The next time I see Skinner, I ask him again where we’re goin’.

“None a your business,” he says.

“But I want to go back home!” Before I know it I start yellin’ at him. “Where are we goin’? You got to tell us where you’re takin’ us!”

He walks over and stands right in front of me and talks real quiet. “I guess you don’t hear me the first time. I said it’s none a your business.”

I don’t care no more. I got to know. I stop yellin’ and straighten myself up and try to sound like Robert. “I believe that it is my business,” I say. “You brought me here to see—” His fist winds up and catches me and I go down.

“Get off a me!” Skinner yells, and I see Randall, who’s been hanging on to Skinner’s arm, go flying against the wall, where he plops with a yelp like a puppy.

After Skinner goes, I try to sit up, but I can’t and Randall crawls over. When I moan, he whispers, “Is you hurt? Is you hurt bad?”

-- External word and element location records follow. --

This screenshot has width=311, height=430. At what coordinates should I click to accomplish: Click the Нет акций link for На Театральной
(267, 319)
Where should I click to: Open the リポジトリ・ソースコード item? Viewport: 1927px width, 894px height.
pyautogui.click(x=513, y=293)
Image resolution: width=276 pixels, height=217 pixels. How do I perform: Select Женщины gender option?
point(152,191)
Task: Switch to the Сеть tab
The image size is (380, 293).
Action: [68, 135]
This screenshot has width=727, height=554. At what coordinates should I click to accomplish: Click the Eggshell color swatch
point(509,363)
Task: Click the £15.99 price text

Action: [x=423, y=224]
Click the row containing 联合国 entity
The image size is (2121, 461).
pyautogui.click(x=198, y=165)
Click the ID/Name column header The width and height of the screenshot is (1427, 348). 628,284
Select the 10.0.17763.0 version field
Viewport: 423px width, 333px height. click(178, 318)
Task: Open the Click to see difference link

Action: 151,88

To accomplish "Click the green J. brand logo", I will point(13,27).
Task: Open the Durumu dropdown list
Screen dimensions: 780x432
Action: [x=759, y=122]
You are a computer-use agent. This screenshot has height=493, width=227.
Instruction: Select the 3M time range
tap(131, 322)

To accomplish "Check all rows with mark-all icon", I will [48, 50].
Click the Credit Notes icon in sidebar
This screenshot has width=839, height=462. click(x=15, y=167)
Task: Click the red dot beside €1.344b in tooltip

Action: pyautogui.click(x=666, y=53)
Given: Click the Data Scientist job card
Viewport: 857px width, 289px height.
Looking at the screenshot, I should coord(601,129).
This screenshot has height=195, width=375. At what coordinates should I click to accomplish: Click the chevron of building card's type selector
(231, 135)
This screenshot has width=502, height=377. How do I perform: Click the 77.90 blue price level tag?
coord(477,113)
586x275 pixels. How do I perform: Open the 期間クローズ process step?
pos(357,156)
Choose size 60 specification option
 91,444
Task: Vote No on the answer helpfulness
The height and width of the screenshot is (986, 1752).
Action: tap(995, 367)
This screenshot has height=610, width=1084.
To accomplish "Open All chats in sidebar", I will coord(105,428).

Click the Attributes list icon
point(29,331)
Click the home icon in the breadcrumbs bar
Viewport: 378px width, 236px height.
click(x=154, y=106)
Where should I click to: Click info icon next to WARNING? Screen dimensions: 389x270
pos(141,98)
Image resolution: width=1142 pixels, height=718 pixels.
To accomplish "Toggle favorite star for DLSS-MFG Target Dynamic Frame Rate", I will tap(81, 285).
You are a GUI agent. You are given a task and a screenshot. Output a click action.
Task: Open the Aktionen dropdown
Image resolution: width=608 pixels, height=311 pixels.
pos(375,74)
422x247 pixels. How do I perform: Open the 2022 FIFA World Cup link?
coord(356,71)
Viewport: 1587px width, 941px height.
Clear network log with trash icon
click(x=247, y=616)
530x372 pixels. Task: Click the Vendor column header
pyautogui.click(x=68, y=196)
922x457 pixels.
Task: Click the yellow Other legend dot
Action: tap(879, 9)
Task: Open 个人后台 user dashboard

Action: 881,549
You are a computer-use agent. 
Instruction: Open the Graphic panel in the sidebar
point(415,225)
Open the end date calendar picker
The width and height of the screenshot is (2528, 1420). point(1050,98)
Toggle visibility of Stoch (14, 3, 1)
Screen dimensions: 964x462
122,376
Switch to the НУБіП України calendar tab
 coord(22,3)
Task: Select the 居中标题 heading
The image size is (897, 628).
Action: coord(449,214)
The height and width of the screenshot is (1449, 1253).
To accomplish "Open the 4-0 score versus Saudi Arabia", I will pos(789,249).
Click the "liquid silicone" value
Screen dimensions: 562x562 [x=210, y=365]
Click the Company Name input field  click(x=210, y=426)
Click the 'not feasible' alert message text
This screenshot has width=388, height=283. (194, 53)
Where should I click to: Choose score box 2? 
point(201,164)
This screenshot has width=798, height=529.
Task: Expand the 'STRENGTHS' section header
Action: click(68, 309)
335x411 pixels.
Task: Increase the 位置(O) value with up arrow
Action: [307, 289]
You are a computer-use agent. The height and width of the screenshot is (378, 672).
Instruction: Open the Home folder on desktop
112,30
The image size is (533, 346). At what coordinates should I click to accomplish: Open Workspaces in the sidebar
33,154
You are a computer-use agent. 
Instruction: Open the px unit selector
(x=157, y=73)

While I lay there, Randall sits close beside me, waiting, his hands squeezed together tight in his lap, and I still can’t believe that he tried to fight off Skinner.

“I wish I was brave as you,” I say.

“I want my mama,” he says, and even though he don’t make no sound of crying, water is coming from his eyes.

“Tell you what,” I say. “Soon as we get to land, I’ll write to Mr. Burton. He’ll come for us.”

“You can get us outta here?”

“Yup,” I say. “I’ll send a letter to Mr. Burton, and he’ll come.”

Randall grabs at my hand. “An’ you take me with you?”